La francophonie selon Alain Mabanckou

Ecrivain d’expression française né au Congo voici cinquante ans, Alain Mabanckou mène aussi une carrière d’enseignant aux USA. Sa passion pour la francophonie lui a valu récemment une chaire au Collège de France où il fera pendant un an un cours sur les littératures noires francophones. Je n’entends pas discuter ici de ses différents talents mais seulement d’une des idées qu’il exprimait, en prélude à sa conférence inaugurale, au micro de Caroline Broué dans l’émission « La grande table » du 16 mars dernier. Car si on ne peut pas lui donner tort quand il dit que « la langue française n’appartient pas qu’à la France », on est quand même agacé qu’il puisse souhaiter que « la littérature française devienne une littérature francophone comme les autres ». Certes, son souhait est compréhensible et ne surprend guère de son point de vue.
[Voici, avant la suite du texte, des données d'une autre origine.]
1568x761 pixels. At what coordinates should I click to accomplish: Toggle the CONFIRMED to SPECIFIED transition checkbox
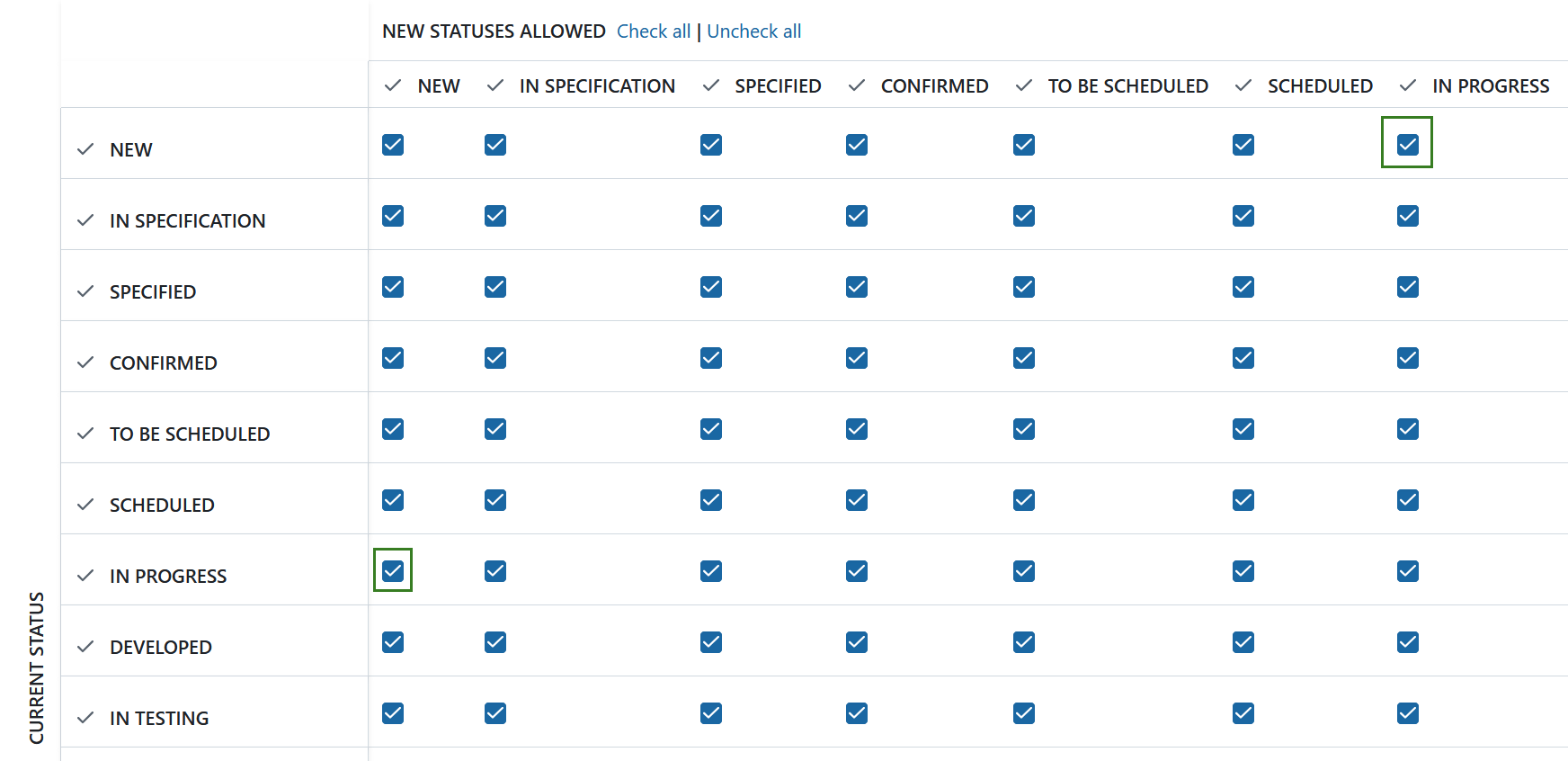[x=711, y=358]
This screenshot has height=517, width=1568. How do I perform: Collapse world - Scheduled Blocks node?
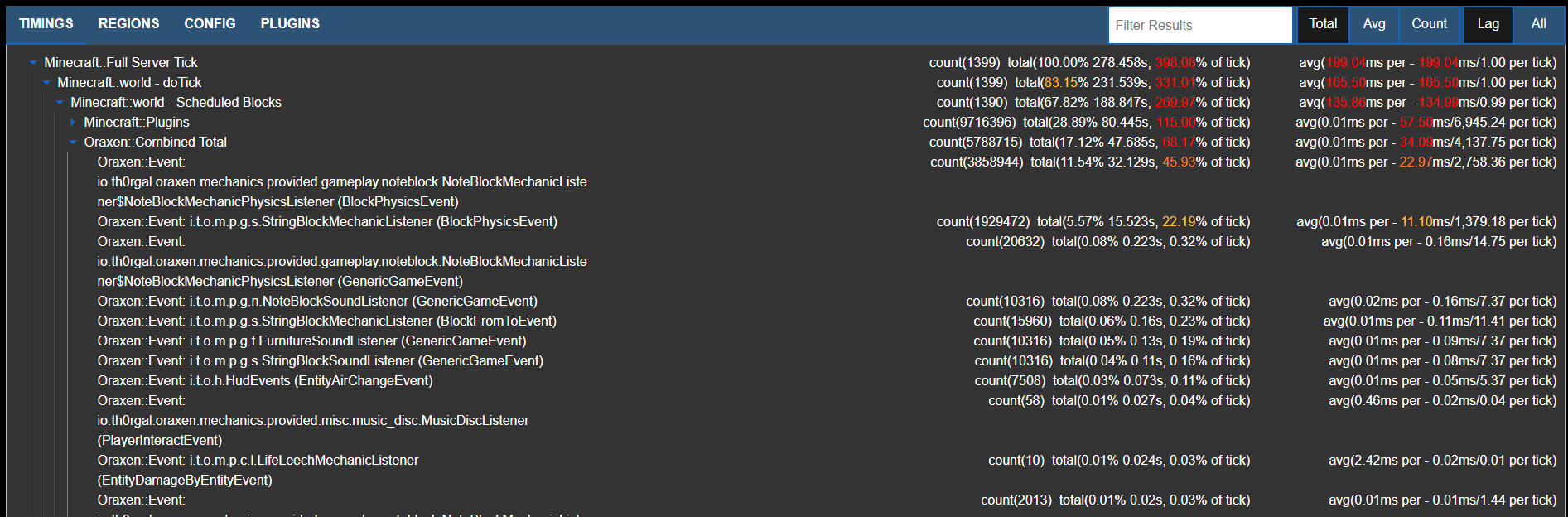coord(60,103)
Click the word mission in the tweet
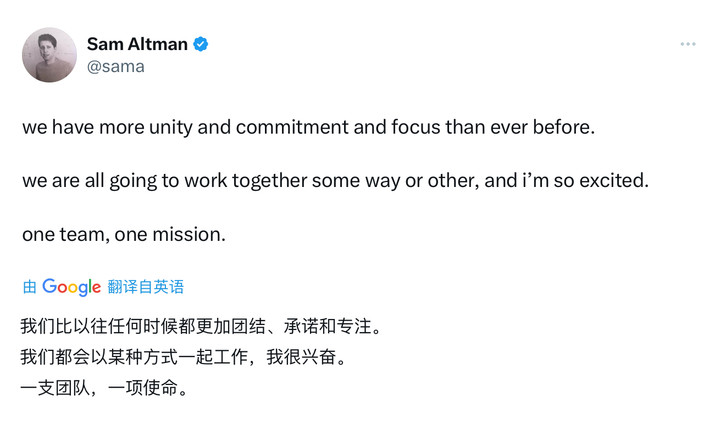Image resolution: width=720 pixels, height=424 pixels. 186,234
Mais n’est-ce pas, en germe, un coup de force intellectuel qui est exprimé ici ? N’est-ce pas la volonté de ramener la cause à l’effet, de renverser à son profit une antériorité matricielle qui demeure, malgré tout, une évidence ; et cette évidence peut se formuler ainsi: sans la langue française, la francophonie n’existerait pas. Car si on peut se réjouir que nôtre langue soit parlée et écrite dans de nombreux pays du monde, elle reste quand même celle d’un territoire, d’une nation et d’un pays bien précis, malgré tous les métissages qu’elle a pu subir au cours des siècles. Bonne ou mauvaise, la littérature qu’elle a pu produire a été – et reste – un modèle pour toutes celles qui sont nées de l’expansion coloniale française ; même si celles-ci – et Mabanckou l’exprime parfaitement – sont traversées par d’autres rythmes, reflètent à travers les mots partagés d’autres réalités culturelles. Parmi elles il y a aussi l’expérience historique de la colonisation. C’est cette mémoire qui gêne manifestement Alain Mabanckou, lui qui vient d’un pays qui a été longtemps sous domination européenne. Et, en conséquence, il voudrait émanciper les littératures noires de cette tutelle intellectuelle – qui n’est d’ailleurs pas la seule à persister dans le champ des rapports franco-africains. Quitte à donner dans le paralogisme d’une littérature française ramenée au rang d’une littérature francophone. En cela son projet, comme d’autres avant lui, est d’abord d’ordre politique.